Tuesday, January 27, 2015

John Bogle on BFM

John Bogle, former CEO of Vanguard Fund or shall I say one of the most popular fund manager was interviewed on BFM two days ago.

While he is making Index Fund being popularised, shall I call it that one of the closest to index funds in Malaysia is EPF? When you are holding funds through EPF, you are basically buying closer to the Bursa Composite Index, as they typically holds almost all the larger companies in Bursa.

I do agree (if you listen to the interview) that the fees in Malaysia for unit trusts are way too high.

5 comments:

Tabula Rasa said...

It's all and well that we say fees of unit trusts are high in Malaysia -typically 5.75% entrance fees vs 0% elsewhere.

When is someone going to do something about this?

Felicity, could this be your next personal project? :-)

David K said...

I guess Fundsupermart is bringing down costs, but not sure about the range of offerings they have. Usually 0 to 2% sales charge.

Unknown said...

well index investing has been around for ages with low expense ratio and little churning reducing considerably the cost of holding on to these investment,the returns of index funds are higher than mutual funds (even in the USA)for a simple reason-mutual funds love churning or style drift incurring higher expense in addition to exorbitant mangement fees and reducing the returns for fund holders

anyway,in the long run no mutual funds has ever beaten the index. why pay the managers for returns not outperforming the index and have similar or lower returns than index linked funds ????.the average return on us stock market is about 9.6% minus inflation for the last 50-100 years

however,one needs a paradigm shift in investment strategy ie one need to hold on to the portfolio for 20-30 years rain or shine be4 being rewarded with returns for a comfortable retirement

in essence,refrain from punting in the market and work out one's reward/risk tolerance and invest for the long term

Betronist said...

To be fair, the scenario of fund managers underperforming the index is very common in the western countries (especially the US) but not as much in Asian emerging markets.

Wall Street normally whack the share prices whenever they wanna buy/sell (which I dunno why), causing huge losses or loss of gains when they sell, or high average price when they buy. If you trade like this there's no way you can outperform the market. Only the first to move wins.

Whereas in Asia, fund managers tend to be slower in accumuldating/disposing shares. The markets are so ineffcient that fund managers can always find unnoticed stocks and patiently wait for others to eventually find out. All you need to do is research, research and research.

Buying index fund in the US makes a lot of sense, but not in Asian markets, unless if you are lazy to do research.

felicity said...

Agreed CF's point on index funds in Asia or rather Malaysia.
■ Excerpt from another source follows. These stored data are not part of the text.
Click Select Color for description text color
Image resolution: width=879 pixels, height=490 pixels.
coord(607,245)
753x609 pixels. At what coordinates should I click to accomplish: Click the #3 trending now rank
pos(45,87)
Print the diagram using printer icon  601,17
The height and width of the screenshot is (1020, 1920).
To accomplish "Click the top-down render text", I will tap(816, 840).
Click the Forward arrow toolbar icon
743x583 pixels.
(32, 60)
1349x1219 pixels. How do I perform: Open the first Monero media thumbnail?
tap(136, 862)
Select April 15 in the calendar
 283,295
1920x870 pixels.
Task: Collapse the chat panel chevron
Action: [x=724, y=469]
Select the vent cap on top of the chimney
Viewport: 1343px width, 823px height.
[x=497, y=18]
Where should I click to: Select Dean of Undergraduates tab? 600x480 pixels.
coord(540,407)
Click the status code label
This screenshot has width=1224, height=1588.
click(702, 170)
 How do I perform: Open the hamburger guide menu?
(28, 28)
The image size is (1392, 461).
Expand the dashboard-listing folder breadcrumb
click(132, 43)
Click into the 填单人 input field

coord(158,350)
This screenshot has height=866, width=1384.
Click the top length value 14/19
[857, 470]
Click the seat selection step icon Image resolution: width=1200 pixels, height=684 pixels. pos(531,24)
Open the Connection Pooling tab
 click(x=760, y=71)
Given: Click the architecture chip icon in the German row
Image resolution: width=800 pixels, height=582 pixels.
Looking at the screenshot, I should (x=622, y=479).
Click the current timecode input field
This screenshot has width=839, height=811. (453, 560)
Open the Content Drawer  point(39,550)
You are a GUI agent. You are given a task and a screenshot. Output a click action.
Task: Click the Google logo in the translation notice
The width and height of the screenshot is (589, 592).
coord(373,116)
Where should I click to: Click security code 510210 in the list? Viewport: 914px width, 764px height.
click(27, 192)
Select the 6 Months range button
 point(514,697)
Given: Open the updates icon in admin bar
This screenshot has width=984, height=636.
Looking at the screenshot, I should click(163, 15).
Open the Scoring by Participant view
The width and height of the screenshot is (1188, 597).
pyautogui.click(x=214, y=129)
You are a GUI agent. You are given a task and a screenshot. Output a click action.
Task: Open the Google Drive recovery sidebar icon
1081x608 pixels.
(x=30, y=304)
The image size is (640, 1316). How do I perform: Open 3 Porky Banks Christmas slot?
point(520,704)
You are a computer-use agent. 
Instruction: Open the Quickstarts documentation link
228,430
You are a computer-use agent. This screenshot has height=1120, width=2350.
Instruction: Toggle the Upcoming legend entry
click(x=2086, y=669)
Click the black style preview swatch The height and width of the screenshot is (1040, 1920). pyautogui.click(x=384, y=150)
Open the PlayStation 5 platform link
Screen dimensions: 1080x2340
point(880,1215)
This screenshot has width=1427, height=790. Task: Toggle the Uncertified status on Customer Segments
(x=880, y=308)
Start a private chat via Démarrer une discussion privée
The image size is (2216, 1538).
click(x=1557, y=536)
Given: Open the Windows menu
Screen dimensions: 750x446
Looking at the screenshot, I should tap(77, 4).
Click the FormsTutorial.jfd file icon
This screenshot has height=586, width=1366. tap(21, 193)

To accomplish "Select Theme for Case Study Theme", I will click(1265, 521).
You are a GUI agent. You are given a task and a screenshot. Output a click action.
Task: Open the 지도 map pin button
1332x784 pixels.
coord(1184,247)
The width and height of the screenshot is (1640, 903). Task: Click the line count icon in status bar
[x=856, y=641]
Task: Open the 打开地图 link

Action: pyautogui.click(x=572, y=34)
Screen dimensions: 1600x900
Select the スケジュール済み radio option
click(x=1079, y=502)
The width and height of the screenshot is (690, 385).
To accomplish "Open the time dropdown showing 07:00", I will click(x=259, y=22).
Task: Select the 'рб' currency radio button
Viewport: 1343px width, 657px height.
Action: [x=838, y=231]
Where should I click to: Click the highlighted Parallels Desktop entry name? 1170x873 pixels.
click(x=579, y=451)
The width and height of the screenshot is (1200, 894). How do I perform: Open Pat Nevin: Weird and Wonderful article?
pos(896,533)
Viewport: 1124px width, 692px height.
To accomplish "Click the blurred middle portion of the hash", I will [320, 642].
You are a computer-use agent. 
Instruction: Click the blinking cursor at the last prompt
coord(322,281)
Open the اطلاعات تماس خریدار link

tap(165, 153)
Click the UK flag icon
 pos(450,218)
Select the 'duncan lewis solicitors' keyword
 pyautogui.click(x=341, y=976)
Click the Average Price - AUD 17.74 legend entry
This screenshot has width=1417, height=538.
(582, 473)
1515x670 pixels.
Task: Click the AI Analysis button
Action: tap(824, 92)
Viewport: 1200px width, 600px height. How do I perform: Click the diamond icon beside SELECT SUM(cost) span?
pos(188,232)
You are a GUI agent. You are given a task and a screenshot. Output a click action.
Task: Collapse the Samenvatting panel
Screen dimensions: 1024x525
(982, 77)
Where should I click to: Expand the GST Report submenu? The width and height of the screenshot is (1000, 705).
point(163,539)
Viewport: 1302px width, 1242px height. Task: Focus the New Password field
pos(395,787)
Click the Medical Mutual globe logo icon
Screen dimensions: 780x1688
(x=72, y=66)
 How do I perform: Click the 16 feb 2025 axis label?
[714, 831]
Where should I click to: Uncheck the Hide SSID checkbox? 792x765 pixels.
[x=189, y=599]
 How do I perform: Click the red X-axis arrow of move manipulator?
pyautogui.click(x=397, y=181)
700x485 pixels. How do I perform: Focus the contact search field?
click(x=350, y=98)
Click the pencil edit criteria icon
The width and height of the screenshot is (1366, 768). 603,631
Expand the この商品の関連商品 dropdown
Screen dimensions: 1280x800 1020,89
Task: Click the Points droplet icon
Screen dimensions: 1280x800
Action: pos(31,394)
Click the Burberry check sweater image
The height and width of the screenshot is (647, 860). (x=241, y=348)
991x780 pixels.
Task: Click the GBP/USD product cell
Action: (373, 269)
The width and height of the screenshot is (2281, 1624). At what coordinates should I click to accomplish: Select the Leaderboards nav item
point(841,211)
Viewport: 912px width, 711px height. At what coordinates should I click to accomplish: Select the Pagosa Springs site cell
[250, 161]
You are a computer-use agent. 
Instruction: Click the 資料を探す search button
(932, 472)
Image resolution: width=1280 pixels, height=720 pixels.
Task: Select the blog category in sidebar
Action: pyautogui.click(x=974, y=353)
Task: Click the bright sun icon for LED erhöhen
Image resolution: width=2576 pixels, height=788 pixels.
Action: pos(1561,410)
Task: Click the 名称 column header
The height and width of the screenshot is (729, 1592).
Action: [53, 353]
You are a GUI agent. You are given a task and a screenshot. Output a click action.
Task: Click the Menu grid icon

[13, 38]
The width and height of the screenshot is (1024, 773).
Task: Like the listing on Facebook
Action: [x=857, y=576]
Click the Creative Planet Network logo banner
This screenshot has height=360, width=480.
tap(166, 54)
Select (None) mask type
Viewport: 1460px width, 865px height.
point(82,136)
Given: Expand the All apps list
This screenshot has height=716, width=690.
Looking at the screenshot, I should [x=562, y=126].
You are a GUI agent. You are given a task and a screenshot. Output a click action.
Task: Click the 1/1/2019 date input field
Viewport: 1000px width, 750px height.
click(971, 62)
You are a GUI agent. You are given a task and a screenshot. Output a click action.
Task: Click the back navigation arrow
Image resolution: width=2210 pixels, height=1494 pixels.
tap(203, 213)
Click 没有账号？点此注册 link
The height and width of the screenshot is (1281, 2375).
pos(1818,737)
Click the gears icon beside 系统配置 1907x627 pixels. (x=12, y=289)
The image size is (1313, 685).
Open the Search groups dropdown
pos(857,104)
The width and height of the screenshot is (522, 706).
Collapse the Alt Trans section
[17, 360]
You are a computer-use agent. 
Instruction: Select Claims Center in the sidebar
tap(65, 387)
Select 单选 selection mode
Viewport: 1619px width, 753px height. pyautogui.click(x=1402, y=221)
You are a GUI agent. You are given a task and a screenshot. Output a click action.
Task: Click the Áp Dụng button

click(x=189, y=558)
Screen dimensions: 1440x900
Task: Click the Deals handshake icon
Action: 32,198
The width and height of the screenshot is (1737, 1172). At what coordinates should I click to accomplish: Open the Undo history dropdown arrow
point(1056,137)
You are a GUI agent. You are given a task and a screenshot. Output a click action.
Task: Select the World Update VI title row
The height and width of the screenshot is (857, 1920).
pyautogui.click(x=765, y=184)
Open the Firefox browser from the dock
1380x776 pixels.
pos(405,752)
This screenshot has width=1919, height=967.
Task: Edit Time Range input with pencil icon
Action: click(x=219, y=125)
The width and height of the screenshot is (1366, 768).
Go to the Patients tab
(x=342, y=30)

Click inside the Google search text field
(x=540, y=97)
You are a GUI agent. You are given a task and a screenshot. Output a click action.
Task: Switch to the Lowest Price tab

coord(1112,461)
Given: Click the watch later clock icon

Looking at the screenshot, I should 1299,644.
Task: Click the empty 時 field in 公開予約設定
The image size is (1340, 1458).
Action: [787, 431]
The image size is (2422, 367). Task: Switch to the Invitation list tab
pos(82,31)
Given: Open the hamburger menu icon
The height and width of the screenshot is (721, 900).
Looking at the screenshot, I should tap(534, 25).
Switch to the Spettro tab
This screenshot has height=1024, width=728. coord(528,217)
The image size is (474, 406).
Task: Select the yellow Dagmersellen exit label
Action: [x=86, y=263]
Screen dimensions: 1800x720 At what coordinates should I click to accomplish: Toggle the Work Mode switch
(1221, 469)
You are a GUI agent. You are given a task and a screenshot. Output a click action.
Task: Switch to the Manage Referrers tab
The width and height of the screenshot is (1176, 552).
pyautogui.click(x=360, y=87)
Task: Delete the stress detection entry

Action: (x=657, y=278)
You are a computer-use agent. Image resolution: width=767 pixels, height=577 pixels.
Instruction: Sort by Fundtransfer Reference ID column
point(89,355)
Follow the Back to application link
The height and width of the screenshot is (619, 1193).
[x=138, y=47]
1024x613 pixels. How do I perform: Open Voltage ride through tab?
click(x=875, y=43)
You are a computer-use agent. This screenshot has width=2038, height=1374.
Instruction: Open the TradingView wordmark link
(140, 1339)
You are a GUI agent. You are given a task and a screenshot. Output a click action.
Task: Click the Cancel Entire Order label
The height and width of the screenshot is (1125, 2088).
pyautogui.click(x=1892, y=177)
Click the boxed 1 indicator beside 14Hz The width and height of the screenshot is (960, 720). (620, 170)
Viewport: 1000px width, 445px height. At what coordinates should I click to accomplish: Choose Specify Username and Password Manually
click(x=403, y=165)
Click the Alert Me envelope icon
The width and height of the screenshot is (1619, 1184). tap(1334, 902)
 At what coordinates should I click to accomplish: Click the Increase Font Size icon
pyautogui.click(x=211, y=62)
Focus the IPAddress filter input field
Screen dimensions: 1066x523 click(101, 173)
The presence of mutual funds in Malaysia is still small except if you can call EPF, tabung Haji as those. If it is EPF, I am sure that their management fee charges are pretty small.

I was reading somewhere that only 14% of US trades are retail. The rest are funds (hedge or sovereign etc). Hence, when John Bogle are pushing hard on the index funds, he is basically saying why bother to pay more when all things are going to be averaged out anyway. Performances of the pasts does not necessarily tell us the future.